====== Record set

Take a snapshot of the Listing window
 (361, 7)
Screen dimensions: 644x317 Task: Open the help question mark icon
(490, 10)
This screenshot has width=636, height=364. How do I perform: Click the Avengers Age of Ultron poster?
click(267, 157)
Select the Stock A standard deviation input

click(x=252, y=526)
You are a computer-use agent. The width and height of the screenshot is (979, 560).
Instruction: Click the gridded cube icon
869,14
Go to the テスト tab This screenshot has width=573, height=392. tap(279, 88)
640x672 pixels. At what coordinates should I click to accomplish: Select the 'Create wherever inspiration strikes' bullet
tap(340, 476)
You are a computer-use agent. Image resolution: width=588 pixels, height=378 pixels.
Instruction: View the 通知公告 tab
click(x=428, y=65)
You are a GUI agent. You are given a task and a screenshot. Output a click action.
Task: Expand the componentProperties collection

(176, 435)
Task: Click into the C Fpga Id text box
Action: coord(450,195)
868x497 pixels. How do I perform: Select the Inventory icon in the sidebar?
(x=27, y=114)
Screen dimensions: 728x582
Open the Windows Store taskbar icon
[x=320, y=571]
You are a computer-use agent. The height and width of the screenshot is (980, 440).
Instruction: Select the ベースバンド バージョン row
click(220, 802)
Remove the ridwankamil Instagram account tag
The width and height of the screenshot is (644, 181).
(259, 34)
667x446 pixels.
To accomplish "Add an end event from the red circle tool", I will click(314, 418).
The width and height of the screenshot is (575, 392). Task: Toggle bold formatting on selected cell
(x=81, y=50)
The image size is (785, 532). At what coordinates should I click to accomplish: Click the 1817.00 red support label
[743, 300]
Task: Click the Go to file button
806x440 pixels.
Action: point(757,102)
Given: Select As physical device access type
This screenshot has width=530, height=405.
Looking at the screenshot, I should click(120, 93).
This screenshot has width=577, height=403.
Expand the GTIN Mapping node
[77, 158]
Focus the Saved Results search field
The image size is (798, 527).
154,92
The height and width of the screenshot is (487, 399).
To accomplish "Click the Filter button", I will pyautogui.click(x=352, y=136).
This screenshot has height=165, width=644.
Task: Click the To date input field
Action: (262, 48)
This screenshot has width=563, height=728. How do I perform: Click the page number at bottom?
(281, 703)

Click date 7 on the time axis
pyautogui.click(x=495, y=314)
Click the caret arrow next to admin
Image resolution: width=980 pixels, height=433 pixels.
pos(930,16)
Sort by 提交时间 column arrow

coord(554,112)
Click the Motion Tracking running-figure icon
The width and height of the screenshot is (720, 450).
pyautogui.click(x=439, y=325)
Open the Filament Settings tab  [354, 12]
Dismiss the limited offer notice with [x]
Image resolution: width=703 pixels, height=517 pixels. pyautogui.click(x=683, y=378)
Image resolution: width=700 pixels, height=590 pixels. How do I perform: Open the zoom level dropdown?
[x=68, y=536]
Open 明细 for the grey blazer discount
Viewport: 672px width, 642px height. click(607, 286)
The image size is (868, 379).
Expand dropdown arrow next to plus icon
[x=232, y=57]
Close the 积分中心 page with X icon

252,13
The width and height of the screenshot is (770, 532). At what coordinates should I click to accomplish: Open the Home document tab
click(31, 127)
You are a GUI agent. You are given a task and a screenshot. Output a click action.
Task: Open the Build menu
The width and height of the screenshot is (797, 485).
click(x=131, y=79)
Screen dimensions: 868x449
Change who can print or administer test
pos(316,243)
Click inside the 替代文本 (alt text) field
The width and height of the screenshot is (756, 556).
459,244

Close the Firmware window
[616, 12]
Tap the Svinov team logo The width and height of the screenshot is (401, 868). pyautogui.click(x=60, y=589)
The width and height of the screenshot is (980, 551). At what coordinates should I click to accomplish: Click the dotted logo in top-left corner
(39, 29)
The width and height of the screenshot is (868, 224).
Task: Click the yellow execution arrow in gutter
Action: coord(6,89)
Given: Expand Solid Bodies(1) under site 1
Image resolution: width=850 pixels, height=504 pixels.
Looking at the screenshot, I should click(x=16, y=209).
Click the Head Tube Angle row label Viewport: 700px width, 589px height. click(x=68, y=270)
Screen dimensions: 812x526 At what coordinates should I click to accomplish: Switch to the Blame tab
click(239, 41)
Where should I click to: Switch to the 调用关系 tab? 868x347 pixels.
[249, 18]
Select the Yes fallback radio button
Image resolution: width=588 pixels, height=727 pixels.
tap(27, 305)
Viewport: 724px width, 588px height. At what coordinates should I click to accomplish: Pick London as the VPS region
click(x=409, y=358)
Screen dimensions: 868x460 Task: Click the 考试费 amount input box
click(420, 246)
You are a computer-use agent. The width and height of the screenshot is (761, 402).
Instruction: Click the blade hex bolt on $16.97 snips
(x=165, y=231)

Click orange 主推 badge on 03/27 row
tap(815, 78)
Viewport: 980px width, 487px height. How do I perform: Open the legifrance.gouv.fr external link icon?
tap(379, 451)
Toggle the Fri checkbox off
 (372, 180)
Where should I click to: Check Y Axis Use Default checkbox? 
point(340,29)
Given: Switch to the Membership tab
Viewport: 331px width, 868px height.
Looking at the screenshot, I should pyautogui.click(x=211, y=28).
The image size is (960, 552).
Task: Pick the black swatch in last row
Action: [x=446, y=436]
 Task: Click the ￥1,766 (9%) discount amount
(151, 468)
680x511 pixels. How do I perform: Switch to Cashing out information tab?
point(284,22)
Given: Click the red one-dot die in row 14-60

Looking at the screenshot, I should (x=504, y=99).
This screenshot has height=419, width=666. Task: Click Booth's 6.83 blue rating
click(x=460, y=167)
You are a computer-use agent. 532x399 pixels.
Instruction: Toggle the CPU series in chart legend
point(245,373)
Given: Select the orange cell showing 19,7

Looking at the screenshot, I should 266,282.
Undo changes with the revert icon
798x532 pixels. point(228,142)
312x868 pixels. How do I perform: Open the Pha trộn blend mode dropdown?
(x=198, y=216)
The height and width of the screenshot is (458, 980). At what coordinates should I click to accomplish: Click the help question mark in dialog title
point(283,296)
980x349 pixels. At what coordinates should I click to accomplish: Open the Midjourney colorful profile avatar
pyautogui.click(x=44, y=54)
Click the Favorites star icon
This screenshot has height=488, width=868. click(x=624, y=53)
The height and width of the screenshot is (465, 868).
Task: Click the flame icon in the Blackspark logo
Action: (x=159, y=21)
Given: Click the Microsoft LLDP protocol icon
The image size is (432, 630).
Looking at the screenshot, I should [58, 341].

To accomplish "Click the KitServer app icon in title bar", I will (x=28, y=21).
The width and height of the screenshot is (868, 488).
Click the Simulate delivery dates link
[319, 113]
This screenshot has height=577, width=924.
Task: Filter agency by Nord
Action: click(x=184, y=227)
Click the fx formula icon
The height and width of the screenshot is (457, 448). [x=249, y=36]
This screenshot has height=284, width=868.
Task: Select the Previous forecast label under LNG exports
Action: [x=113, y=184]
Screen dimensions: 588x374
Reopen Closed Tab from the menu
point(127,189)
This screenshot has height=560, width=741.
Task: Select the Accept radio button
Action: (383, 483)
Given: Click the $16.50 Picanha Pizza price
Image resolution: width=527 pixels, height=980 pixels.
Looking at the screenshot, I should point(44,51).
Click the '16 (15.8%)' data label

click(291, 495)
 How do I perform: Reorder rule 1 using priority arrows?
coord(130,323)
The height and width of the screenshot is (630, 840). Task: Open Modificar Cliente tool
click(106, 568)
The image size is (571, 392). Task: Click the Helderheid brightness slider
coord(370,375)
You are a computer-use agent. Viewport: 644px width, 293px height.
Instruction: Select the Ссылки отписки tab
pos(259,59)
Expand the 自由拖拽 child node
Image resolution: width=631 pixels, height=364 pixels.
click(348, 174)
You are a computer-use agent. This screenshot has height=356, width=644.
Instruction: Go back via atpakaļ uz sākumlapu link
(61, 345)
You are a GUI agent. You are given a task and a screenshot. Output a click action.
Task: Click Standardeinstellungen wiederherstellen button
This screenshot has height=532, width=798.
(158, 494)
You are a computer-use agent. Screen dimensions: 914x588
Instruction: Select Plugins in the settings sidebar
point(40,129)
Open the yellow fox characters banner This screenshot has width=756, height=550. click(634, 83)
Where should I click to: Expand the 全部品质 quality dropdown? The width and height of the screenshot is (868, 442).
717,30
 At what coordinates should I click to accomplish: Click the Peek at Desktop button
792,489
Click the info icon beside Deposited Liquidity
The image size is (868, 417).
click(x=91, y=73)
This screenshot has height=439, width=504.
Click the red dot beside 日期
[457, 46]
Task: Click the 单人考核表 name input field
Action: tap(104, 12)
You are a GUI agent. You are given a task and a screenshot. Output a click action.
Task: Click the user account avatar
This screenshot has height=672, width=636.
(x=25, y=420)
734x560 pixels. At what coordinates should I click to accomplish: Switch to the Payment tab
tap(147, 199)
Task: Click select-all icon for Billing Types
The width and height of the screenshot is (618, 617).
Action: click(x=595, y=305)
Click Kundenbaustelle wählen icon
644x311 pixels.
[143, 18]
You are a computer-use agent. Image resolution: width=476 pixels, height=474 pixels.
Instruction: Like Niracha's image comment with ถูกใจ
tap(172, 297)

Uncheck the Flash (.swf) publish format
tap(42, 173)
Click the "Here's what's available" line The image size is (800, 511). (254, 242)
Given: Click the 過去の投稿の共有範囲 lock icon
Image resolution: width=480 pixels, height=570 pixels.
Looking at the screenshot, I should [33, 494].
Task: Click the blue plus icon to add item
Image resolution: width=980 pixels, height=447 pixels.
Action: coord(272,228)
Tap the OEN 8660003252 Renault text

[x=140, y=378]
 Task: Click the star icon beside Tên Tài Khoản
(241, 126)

============

Exercise requirements: Begin at the line that has "Given: Click the red one-dot die in row 14-60" in the entries above; stop after the line that has "Given: Click the $16.50 Picanha Pizza price". Transcribe exactly those lines and no others.

Answer section:
Given: Click the red one-dot die in row 14-60

Looking at the screenshot, I should (x=504, y=99).
This screenshot has height=419, width=666. Task: Click Booth's 6.83 blue rating
click(x=460, y=167)
You are a computer-use agent. 532x399 pixels.
Instruction: Toggle the CPU series in chart legend
point(245,373)
Given: Select the orange cell showing 19,7

Looking at the screenshot, I should 266,282.
Undo changes with the revert icon
798x532 pixels. point(228,142)
312x868 pixels. How do I perform: Open the Pha trộn blend mode dropdown?
(x=198, y=216)
The height and width of the screenshot is (458, 980). At what coordinates should I click to accomplish: Click the help question mark in dialog title
point(283,296)
980x349 pixels. At what coordinates should I click to accomplish: Open the Midjourney colorful profile avatar
pyautogui.click(x=44, y=54)
Click the Favorites star icon
This screenshot has height=488, width=868. click(x=624, y=53)
The height and width of the screenshot is (465, 868).
Task: Click the flame icon in the Blackspark logo
Action: (x=159, y=21)
Given: Click the Microsoft LLDP protocol icon
The image size is (432, 630).
Looking at the screenshot, I should [58, 341].

To accomplish "Click the KitServer app icon in title bar", I will (x=28, y=21).
The width and height of the screenshot is (868, 488).
Click the Simulate delivery dates link
[319, 113]
This screenshot has height=577, width=924.
Task: Filter agency by Nord
Action: click(x=184, y=227)
Click the fx formula icon
The height and width of the screenshot is (457, 448). [x=249, y=36]
This screenshot has height=284, width=868.
Task: Select the Previous forecast label under LNG exports
Action: [x=113, y=184]
Screen dimensions: 588x374
Reopen Closed Tab from the menu
point(127,189)
This screenshot has height=560, width=741.
Task: Select the Accept radio button
Action: (383, 483)
Given: Click the $16.50 Picanha Pizza price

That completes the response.